Kegiatan menghadirkan narasumber Anggota DPRD Komisi A Muzzamil Syafii, Anggota Tim Perumus Raperda Tri Eva Oktaviani, dan penyandang disabilitas Akademisi Fakultas Hukum UPN Veteran Jatim Abdullah Fikri, serta moderator dari Lingkar Sosial Indonesia Divisi Kebijakan Publik Fira Fitri Fitria.

 

“Pemerintah Provinsi Jawa Timur telah memiliki kebijakan mengenai disabilitas melalui Peraturan Daerah Provinsi Jawa Timur Nomor 3 Tahun 2013 tentang Perlindungan dan Pelayanan bagi Penyandang Disabilitas,’ terang Plt. Ketua LBH Disabilitas Ajeng Linda Liswandari, di lokasi kegiatan.

 

Lanjutnya, kebijakan ini menandai komitmen Pemerintah Provinsi Jawa Timur untuk menjamin dan melindungi hak konstitusional para penyandang disabilitas. Namun perda tersebut masih didasarkan pada UU Nomor 4 tahun 1997 yang sudah dicabut melalui UU Nomor 8 Tahun 2016 tentang Penyandang Disabilitas.

 

Akibatnya, kata Ajeng, Perda 3/2013 masih menyisakan beberapa paradigma yang tidak lagi relevan dengan perkembangan kebijakan disabilitas yang berlaku hari ini.

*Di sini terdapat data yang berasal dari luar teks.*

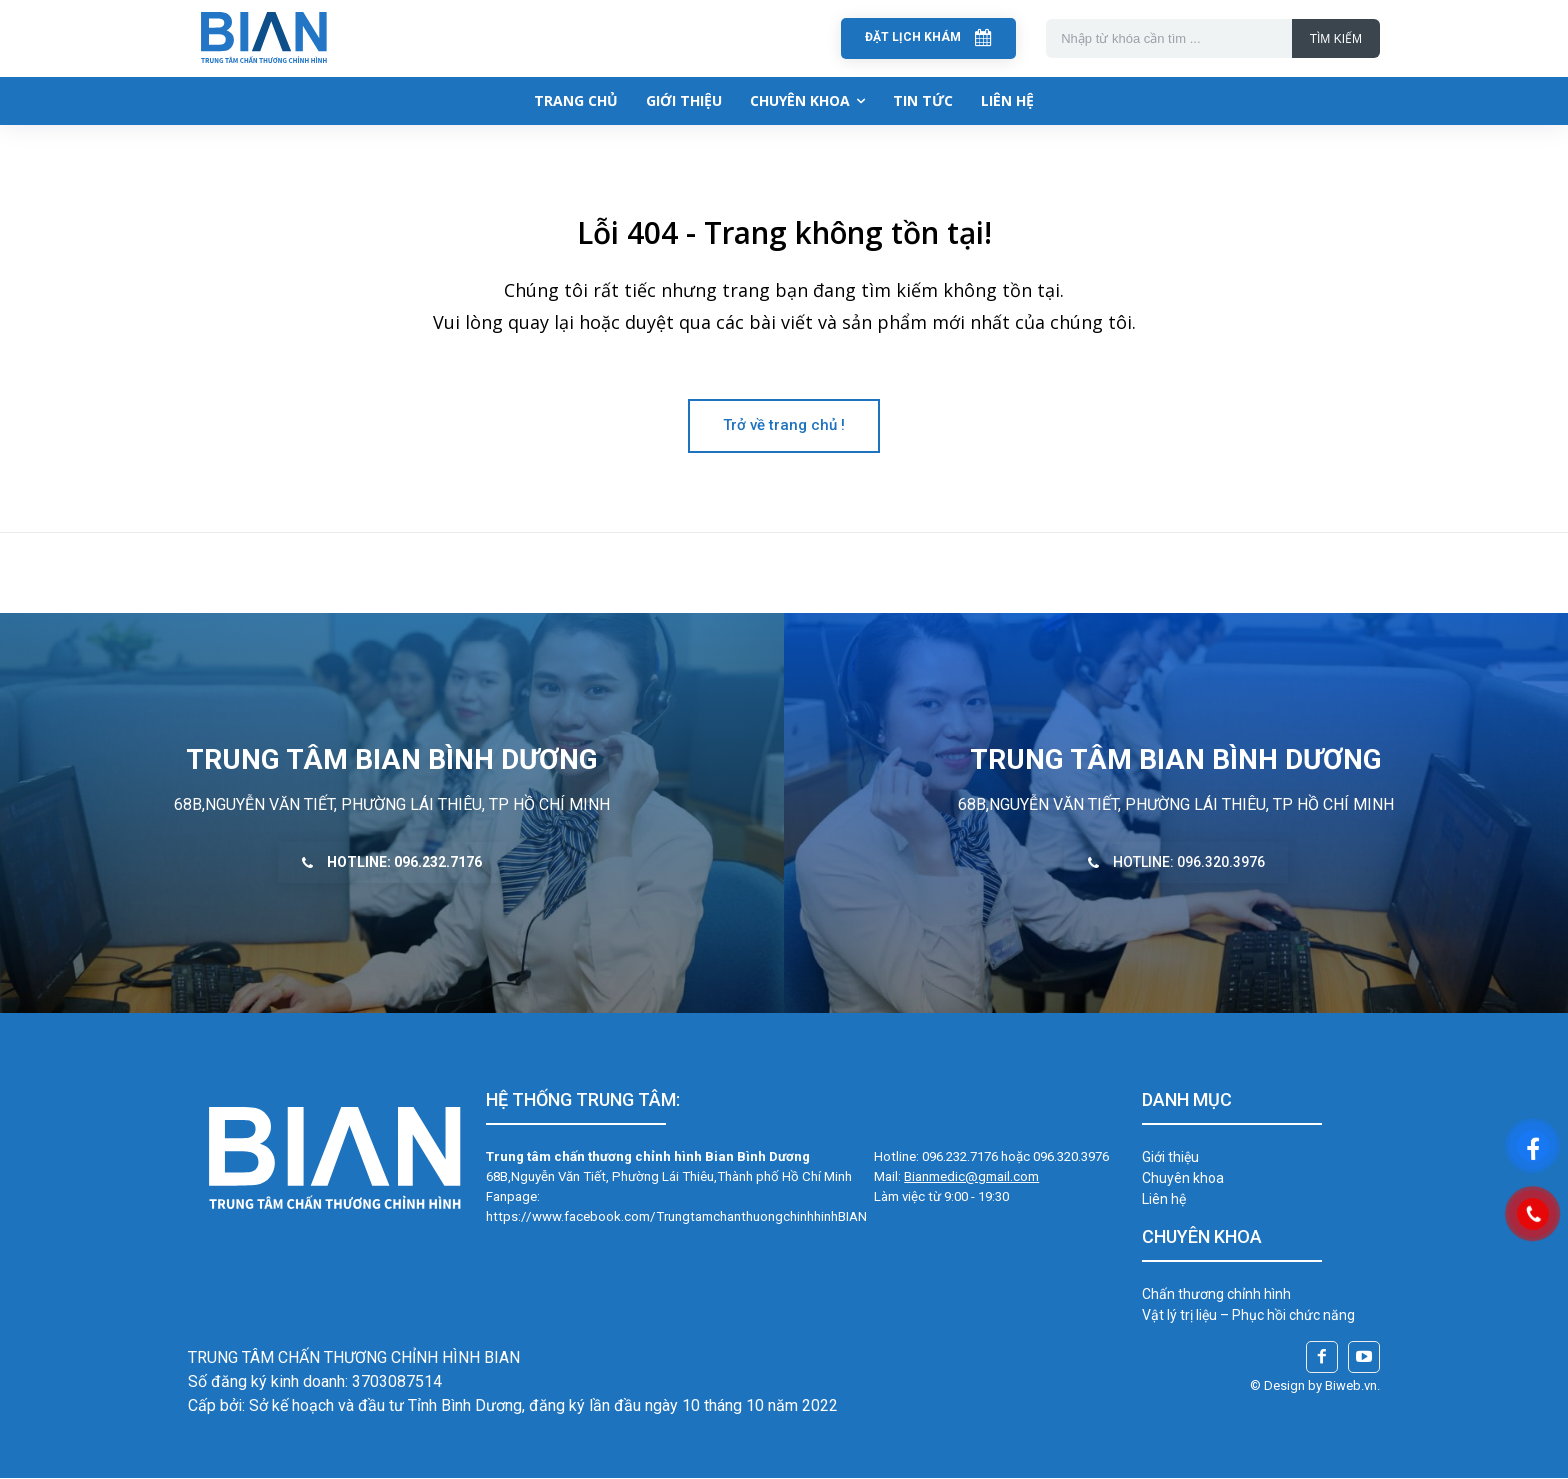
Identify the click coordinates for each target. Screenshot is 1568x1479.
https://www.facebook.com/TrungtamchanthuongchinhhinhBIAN (676, 1217)
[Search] (1336, 39)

Misalnya, masih digunakannya istilah “Penyandang Cacat” dalam penjelasan beberapa pasalnya, atau belum adanya penegasan bahwa penyandang disabilitas diakui sebagai subjek hukum yang dapat melakukan tindakan hukum sebagai seorang warga negara.

 

“Perda Disabilitas Jatim Nomor 3 tahun 2013 apabila ditinjau dari sisi pengaturan pelaksanaan kewajiban pemerintah daerah, masih banyak ruang kosong yang belum diatur dalam substansi hukum Perda tersebut,” tandas Tri Eva Oktaviani. Misalnya, belum semua aspek hak penyandang disabilitas yang dimandatkan oleh UU 8/2016 terakomodir, mandat pembentukan unit layanan disabilitas pada beberapa sektor, hingga penyediaan bantuan hukum dan sosialisasi hukum.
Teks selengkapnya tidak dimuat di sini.